O BE-Madeira assinalou ontem o Dia Municipal da Igualdade em contacto com a população de modo a alertar as pessoas sobre diversas questões, desde a igualdade entre géneros, à racial, ao acesso à educação, à cultura, a condições de vida e de trabalho dignos, aos direitos das crianças e dos idosos.
“Há ainda um longo trabalho a fazer nestas áreas fundamentais, que se debruçam essencialmente sobre direitos humanos, e que exigem dos actores políticos e da sociedade civil um trabalho contínuo de acção que promova a mudança de mentalidades”, refere Dina Letra, dirigente do BE na Madeira.

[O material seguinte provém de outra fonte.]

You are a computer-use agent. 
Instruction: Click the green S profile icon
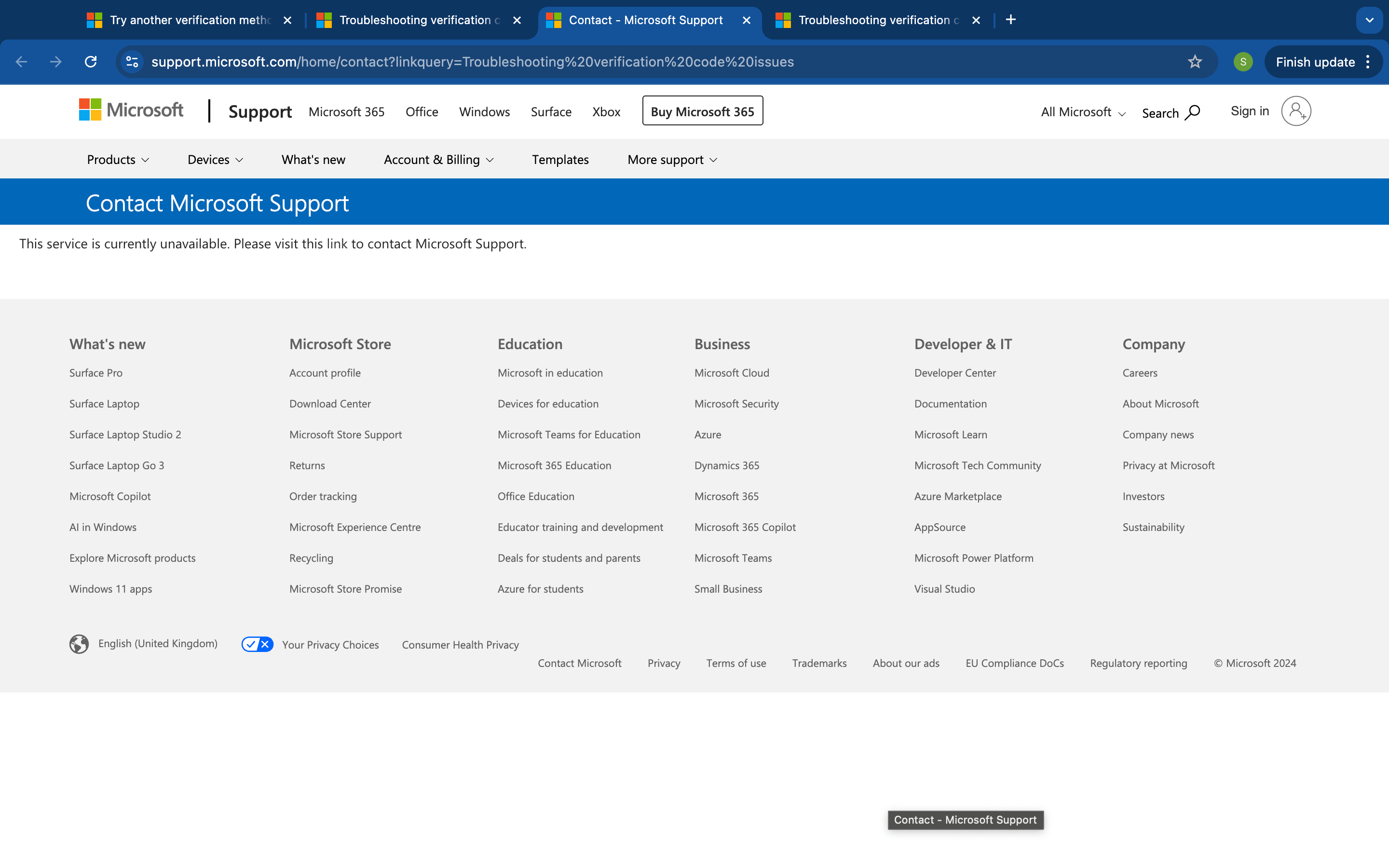coord(1243,62)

“Destacamos a pobreza como principal causa de desigualdade no nosso país. Na RAM o cenário é ainda mais grave e somos, a par dos Açores, a região mais pobre do país. Por isso podemos agradecer ao PSD, que governa o arquipélago há quase uma década e que, com os rios de dinheiro vindos da EU, não soube – ou não quis, resolver este problema estrutural”, acusa.
“Os números da pobreza em Portugal são dramáticos – 2 milhões de pessoas, principalmente mulheres, crianças e pensionistas, vivem abaixo do limiar da pobreza, mesmo após sucessivos aumentos do salário mínimo. E muitos outros milhares sobrevivem com pouco mais. É ainda mais gravoso sabermos que 1/3 dos pobres são trabalhadores com salário e horário completos”, acrescenta.

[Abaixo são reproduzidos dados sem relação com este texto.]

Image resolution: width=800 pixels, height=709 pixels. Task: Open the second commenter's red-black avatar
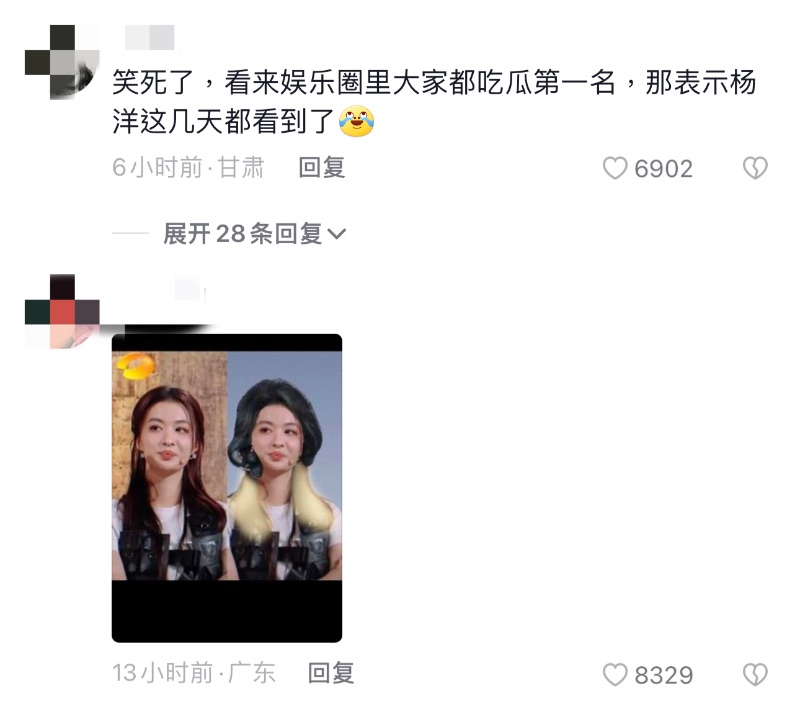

Por outro lado, defendem os bloquistas, o combate à pobreza só se faz com um Estado social forte e naturalmente com vontade política, que passe das palavras bonitas e mediáticas para a execução e concretização de políticas públicas de combate a este flagelo.
No entender do BE-M, só combatendo a precariedade laboral e a política de baixos salários e não incentivando-a, como tem sido acontecido com as últimas alterações do Código do Trabalho, é possível inverter esta tendência crescente de termos um número tão grande de trabalhadores em situação de pobreza.
“Quem trabalha merece a dignidade e o respeito de que o seu salário, fruto do seu trabalho, seja suficiente para suprir as suas necessidades e da sua família. E não podemos continuar a assistir a uma tendência em que sobe o salário mínimo, mas os salários médios e intermédios permanecem estagnados”, defende o BE.
A par disto, entende este partido, o aumento das pensões é fundamental não só para a sobrevivência, mas também para a dignidade dos nossos idosos.
“Não é aceitável termos pensões mínimas de 270€ ou mesmo uma pensão média que ronda o salário mínimo nacional, num país com um custo de vida tão elevado e todos os dias assistimos ao aumento de preços de bens essenciais”, insiste o Bloco.
“A habitação condigna, ou melhor a falta dela, é também um grande factor de exclusão social e, nesse sentido, promotor de desigualdade. Podemos atribuir um tablet a uma criança, mas se ela não tiver uma casa com condições de habitabilidade muito dificilmente terá sucesso nos seus estudos e percurso escolar”, aponta Dina Letra, que refere que o BE continuará a trabalhar para apresentar soluções e propostas de combate à desigualdade social e simultaneamente políticas que promovam a igualdade de deveres e direitos entre todas e todos os cidadãos.